Now, I seriously doubt our conversation made it past that dean’s ears. But I know this: In spite of my conviction about not lying, there are many other ways to sin. I walked away from that conversation jaded and terrified of being unemployed. Unfortunately, there at the national high school speech tournament, I ran into my daughter while I was in that horrible mood. Having lost my job, I was pinning my sense of self on her success. In a selfish attempt to motivate her, I said some harsh and stupid things that deeply hurt her. Honestly though, I can’t blame the bad mood. It was just my usual impatience on steroids. To her and to anyone else to whom I have been unkind — I am so very sorry, and I will forever strive to keep improving my behavior.
I also know this: Shortly after that phone call with the dean, I posted a vague version of the interview story on Facebook. The first phone call I got in response was from a colleague at a Christian university. He asked if I had passed up a job because of a belief statement I couldn’t affirm. I said I had. He said he had just asked his wife what they would do if they found themselves in that position. I wondered why there was even a question.

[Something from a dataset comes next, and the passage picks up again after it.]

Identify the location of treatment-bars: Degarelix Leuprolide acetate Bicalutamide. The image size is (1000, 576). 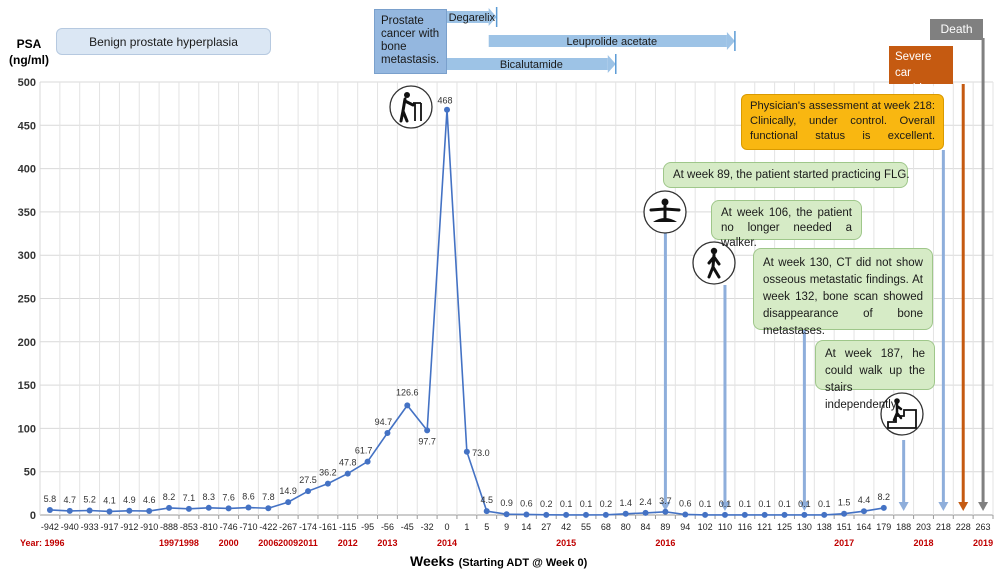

The phone rang again. It was a friend in yet another state. His voice was angry. “Am I to take it from your post that you passed up a job because they required you to sign a faith statement you don’t agree with?”
“Yep.”
He bellowed, “BRAD, you have to provide for your family! Sign the damn form or I’m going to fly up there and kick your ass!” I said, “(Johndoe), the best way for me to provide for my family is to be a person of integrity. And even if it means I end up flipping burgers, I WILL NOT sign a statement saying I believe something I don’t believe!”
A few days later, I got a call from a state school offering me an instructor position a notch above adjunct. And now, on Sundays, I explicitly worship according to my conscience. And Monday through Friday and at Saturday classes, I strive to live my faith. Honestly.
Of course, there are many Christian educators doing the same at a host of schools — including the Christian schools with which I and others have had negative experiences. Even at churches with secret pedophiles, there are many, many sincere people. However, just as multiple denominations need to come clean about sexual exploitation by clergy, we must also become aware of and stop the financial, intellectual and spiritual molestation of students by disingenuous programs and personnel.
“We must also become aware of and stop the financial, intellectual and spiritual molestation of students by disingenuous programs and personnel.”
Such injury happens through deceptive recruiting and retention and the stumbling blocks of oppressively constraining and dishonestly endorsed creeds. By stumbling blocks, I mean that when students realize our hypocrisy, they often leave the church or abandon faith altogether. We blame secular culture rather than looking in the mirror. If you want to talk to them about it, you will have to go outside your church, because they’re not there anymore.
Even though I am in a non-tenure track position making not much more salary than I did 10 years ago; even though the stress of job loss and job searching certainly exacerbated many other problems in my life, I love what I do, where I’m doing it, and how I get to do it. Because ultimately, I think our callings are not to a job at a place but to a way of being.
So, as for refusing to affix my signature to those lies: I was not, I am not, and I never will be, sorry.
Brad Bull is an ordained Baptist minister, licensed marriage and family therapist, and a lecturer in the School of Interdisciplinary Studies at Tennessee Tech University in Cookeville, Tenn. He is the author of Restacking Caps and Loving the Monkeys Who Took Them — Blunders, Conflicts, and Redemption in the Early Journey of a Peddler of Soul Mending. When not working, he is usually biking, watching a movie, or playing full-contact Scrabble.
Editor’s note: The original version of this essay was delivered at a TenX9 Nashville storytelling event where the theme was “Sorry.” This adaptation was prompted after yet another conversation with a colleague at yet another school experiencing circumstances similar to those described.